La photo de la semaine chez Leil.

Il viendra.

Elle sait qu’il viendra.

« Quand » demeure la part mystérieuse de l’affaire.

Sa décision a été prise. Mûrement réfléchie. Elle s’est interdit d’y revenir après avoir signé le contrat. Elle l’a même stipulé dans les clauses personnelles.

Son mari parti, les enfants casés au loin, trop pressés et débordés pour venir la voir.
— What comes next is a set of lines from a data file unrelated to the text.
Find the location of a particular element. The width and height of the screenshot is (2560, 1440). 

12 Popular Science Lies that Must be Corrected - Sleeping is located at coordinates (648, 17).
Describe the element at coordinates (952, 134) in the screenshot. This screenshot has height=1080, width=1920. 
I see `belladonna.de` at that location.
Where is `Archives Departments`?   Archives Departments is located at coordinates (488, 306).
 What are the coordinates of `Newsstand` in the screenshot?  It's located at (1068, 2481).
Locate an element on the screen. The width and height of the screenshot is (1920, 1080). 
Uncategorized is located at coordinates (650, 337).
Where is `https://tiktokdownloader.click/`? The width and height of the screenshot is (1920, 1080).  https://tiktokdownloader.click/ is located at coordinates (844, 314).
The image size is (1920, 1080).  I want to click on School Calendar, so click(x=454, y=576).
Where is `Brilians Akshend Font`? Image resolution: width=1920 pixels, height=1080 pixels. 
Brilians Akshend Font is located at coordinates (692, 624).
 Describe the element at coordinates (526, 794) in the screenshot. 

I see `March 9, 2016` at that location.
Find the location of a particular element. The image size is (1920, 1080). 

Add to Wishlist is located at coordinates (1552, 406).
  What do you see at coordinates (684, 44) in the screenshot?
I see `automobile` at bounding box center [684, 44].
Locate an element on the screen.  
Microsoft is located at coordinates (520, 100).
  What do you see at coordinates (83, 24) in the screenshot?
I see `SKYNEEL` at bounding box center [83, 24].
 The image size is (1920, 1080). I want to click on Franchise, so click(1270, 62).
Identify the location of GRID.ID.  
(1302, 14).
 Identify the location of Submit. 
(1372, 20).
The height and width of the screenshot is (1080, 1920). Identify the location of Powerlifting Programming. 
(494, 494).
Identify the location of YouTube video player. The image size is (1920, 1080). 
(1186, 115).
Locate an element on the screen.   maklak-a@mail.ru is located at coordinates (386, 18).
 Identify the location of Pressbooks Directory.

La maison trop grande pour elle seule. Tout cela lui pesait mais, ce qui avait fait pencher la balance, c’était son gentil médecin de famille.

« Vous savez Madame Carlin, il existe des traitements, on peut vous aider à supporter la douleur, à ralentir la progression de la maladie ». Il avait tout expliqué avec douceur et elle avait secoué la tête doucement elle aussi. Elle en voulait pas ralentir quoi que ce soit. Elle voulait continuer à vivre, ne pas être dans le flou, dans le vague à cause de médicaments censés atténuer ses souffrances. Elle ne voulait pas souffrir non plus, subir des interventions qui de toute façon ne la guériraient pas. Elle lui avait assuré qu’elle reconsidérerait sa décision.

Au fond d’elle, elle savait avec certitude qu’elle ne reviendrait pas sur ce choix. Il lui faudrait en finir.

Par elle-même ? Hors de question ! Elle avait toujours été contre cette possibilité ultime. Non, elle voulait quelque chose de plus… imaginatif. Elle avait repensé aux romans policiers qu’elle aimait tant et lisait avec passion  depuis des années. On y engageait des tueurs à gages, on y trouvait sans problème des solutions pour éliminer les ennemis quels qu’ils soient. Alors, régler son compte à son ennemi à elle, quitte à lui régler son compte à elle, ne lui semblait pas inconcevable.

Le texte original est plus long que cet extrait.